Ai Confabulation

The AI Said It Could Do That. The AI Was Wrong.

Rza

24 Jul 2025 — 6 min read

You asked Claude how to batch-process images through Runway's API using a specific endpoint. It gave you the endpoint URL, the authentication header format, the JSON payload structure, and a Python script that tied it all together. The code was clean. The variable names were sensible. The error handling was thoughtful. You ran it, got a 404, assumed you had a typo, and spent 90 minutes debugging before you thought to check Runway's actual API documentation. The endpoint doesn't exist. It has never existed. The AI didn't make a mistake — it invented a plausible fiction and delivered it with the confidence of someone reading from a manual.

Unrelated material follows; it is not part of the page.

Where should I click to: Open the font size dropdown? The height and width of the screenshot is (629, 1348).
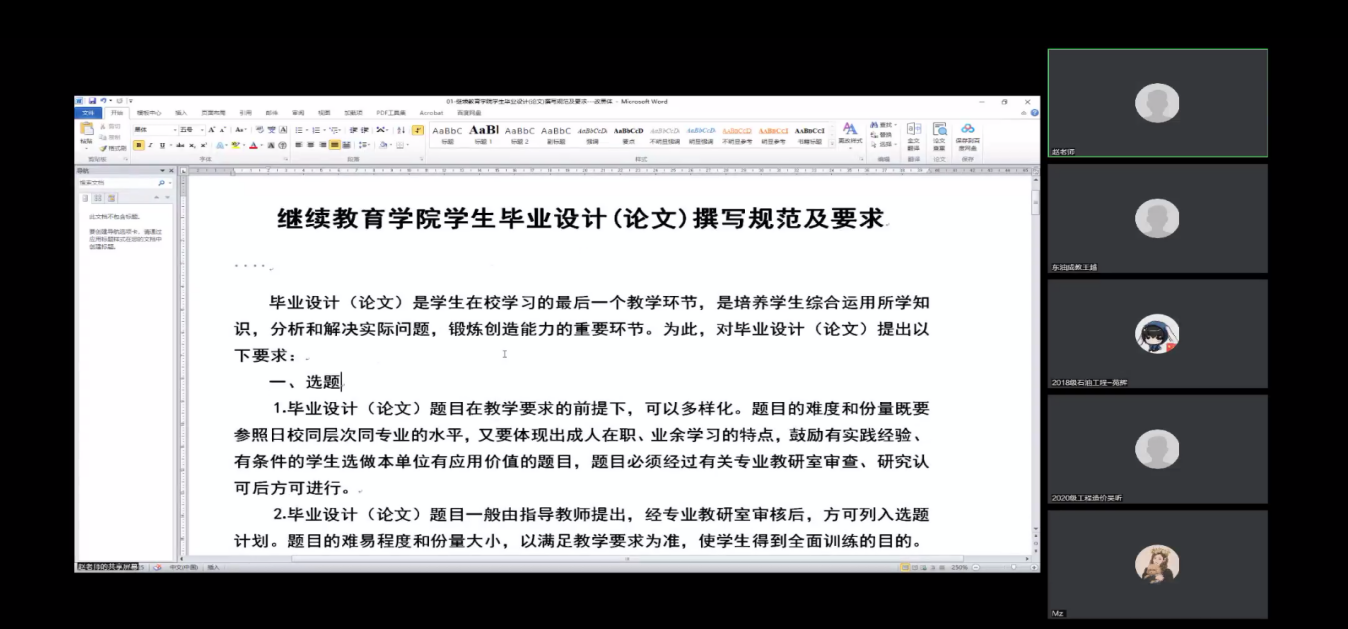[x=201, y=130]
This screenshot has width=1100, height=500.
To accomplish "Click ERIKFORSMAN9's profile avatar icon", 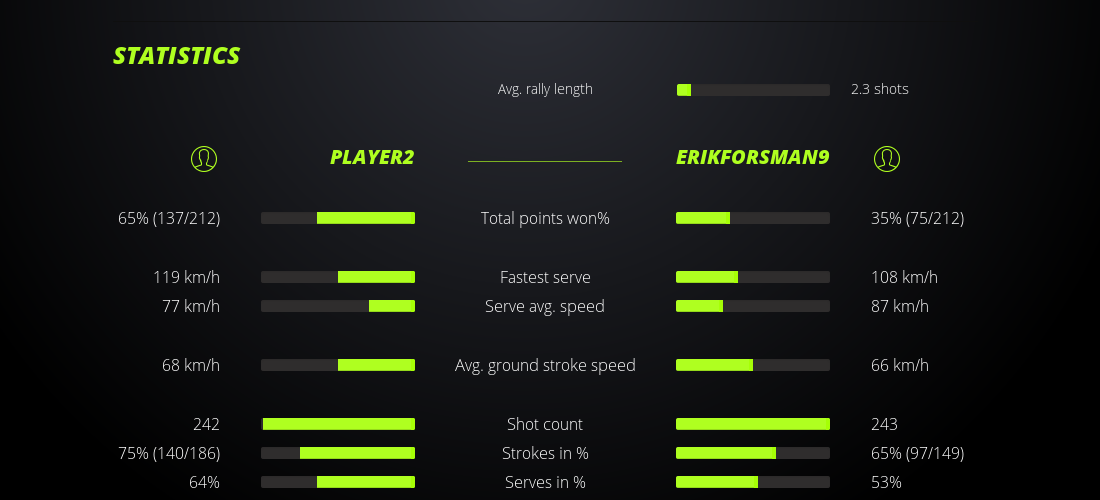I will pyautogui.click(x=887, y=158).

This happens constantly. Not occasionally, not as a rare edge case — constantly. If you're building with AI tools while using an AI assistant to guide you, this is a weekly occurrence. It is the background radiation of AI-assisted work in 2026, and most people don't realize it's happening until they've already lost the afternoon.

The Pattern

The pattern looks like this. You have a real problem — a workflow to build, an integration to wire up, a feature to evaluate. You ask an AI assistant about it because that's the reasonable thing to do. The AI gives you a detailed, structured answer that reads like documentation. It includes specifics: parameter names, syntax, expected behavior. It doesn't hedge. It doesn't say "I'm not sure about this" or "you should verify." It just tells you, the same way it tells you that Python is a programming language or that HTTP 200 means success.

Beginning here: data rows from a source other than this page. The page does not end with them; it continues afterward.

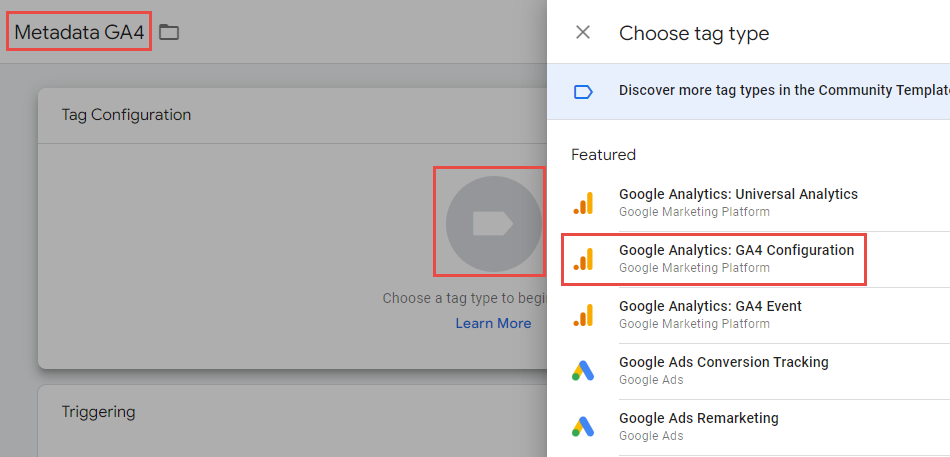Select Google Analytics: Universal Analytics tag type
Viewport: 950px width, 457px height.
point(738,195)
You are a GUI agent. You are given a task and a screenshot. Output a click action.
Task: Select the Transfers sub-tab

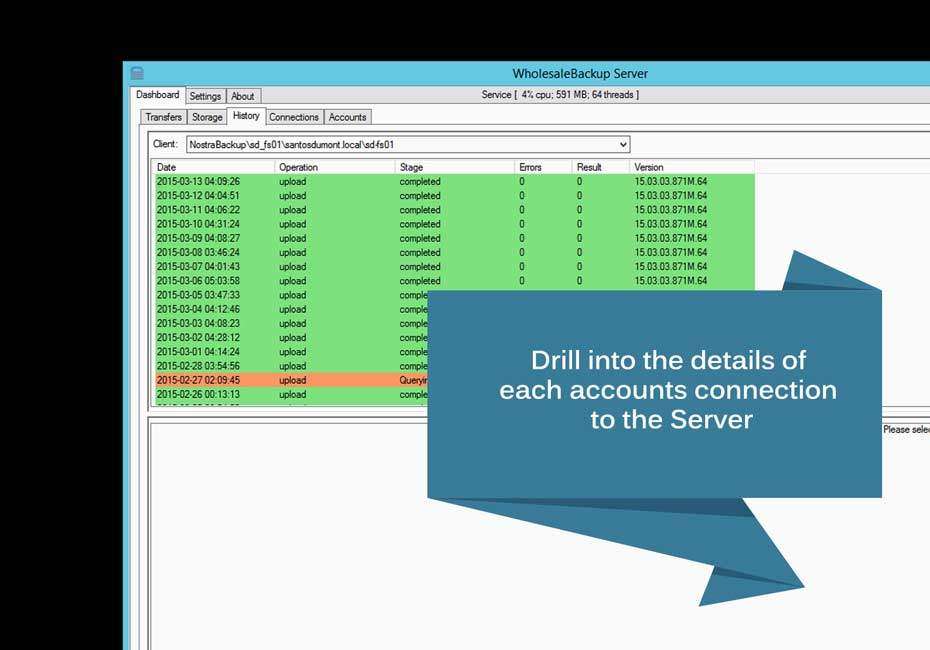click(x=163, y=117)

You proceed as if the information is real, because it was delivered as if it were real. You write code around it. You design a workflow that depends on it. You tell a client or a teammate that yes, the tool can do that. Then reality intervenes — the feature doesn't exist, the endpoint returns nothing, the parameter you specified is meaningless — and you enter a debugging spiral that feels like your fault but isn't. The AI confabulated. You trusted the confabulation. The hours are gone.

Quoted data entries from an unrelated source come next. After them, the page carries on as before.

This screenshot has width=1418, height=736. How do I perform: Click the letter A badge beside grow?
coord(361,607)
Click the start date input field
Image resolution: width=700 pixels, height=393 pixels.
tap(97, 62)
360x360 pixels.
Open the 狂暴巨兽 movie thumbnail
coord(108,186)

The word matters here. This isn't "lying" — the AI has no intent to deceive. It's not "hallucinating" in any clinically precise sense either, but that term has stuck and it's close enough. The technical reality is that LLMs generate text by predicting the most statistically probable next token given everything that came before. When you ask about a specific tool capability, the model doesn't look it up. It generates what a correct answer would look like, based on patterns in its training data. If the answer is plausible — if it sounds like the kind of thing that could be true — the model produces it with exactly the same confidence it would use for something it actually knows.

That uniform confidence is the core of the problem. When a human expert is uncertain, they signal it. They say "I think" or "if I remember correctly" or "you should double-check." Their tone shifts. An LLM doesn't do this proportionally to its actual reliability. Some models have been trained to hedge occasionally, but the hedging is performative — it's a style the model learned, not a calibrated signal of uncertainty. The AI says "here's how to do it" whether it's drawing from solid training data or generating a plausible confabulation. Both outputs look the same. Both read the same. The only way to tell the difference is to check.

This isn't a rare failure mode that clever prompting can avoid. It's structural. It emerges from how these systems work at a fundamental level, and it doesn't go away with better models — it just gets harder to detect, because the confabulations get more plausible. GPT-3 hallucinated in ways that were often obviously wrong. GPT-4 and Claude 3.5 hallucinate in ways that are subtly, dangerously correct-sounding. The better the model gets at generating convincing text, the better it gets at generating convincing fiction.

The Psychology

You fall for it because your brain uses confidence as a proxy for accuracy. This is a heuristic that works remarkably well with human speakers — a person who states something with detail and certainty is more likely to be correct than someone who mumbles vaguely. You've used this heuristic successfully for your entire life. The AI exploits it accidentally. It's always specific. It's always confident. It's always structured like an expert response. Your pattern-matching machinery processes it as expertise, the same way it would if a senior engineer at the tool's company gave you the same answer.

There's a motivation layer underneath that compounds the effect. You asked the AI because you have a problem you want solved. The answer it gives you is the solution. You want it to be right. Motivated reasoning doesn't feel like motivated reasoning — it feels like evaluation. You read the AI's response and it sounds right, and that feeling of "sounding right" is enough to carry you into implementation without a verification step. The gap between "this sounds like the answer" and "this is the answer" is where the debugging hours live.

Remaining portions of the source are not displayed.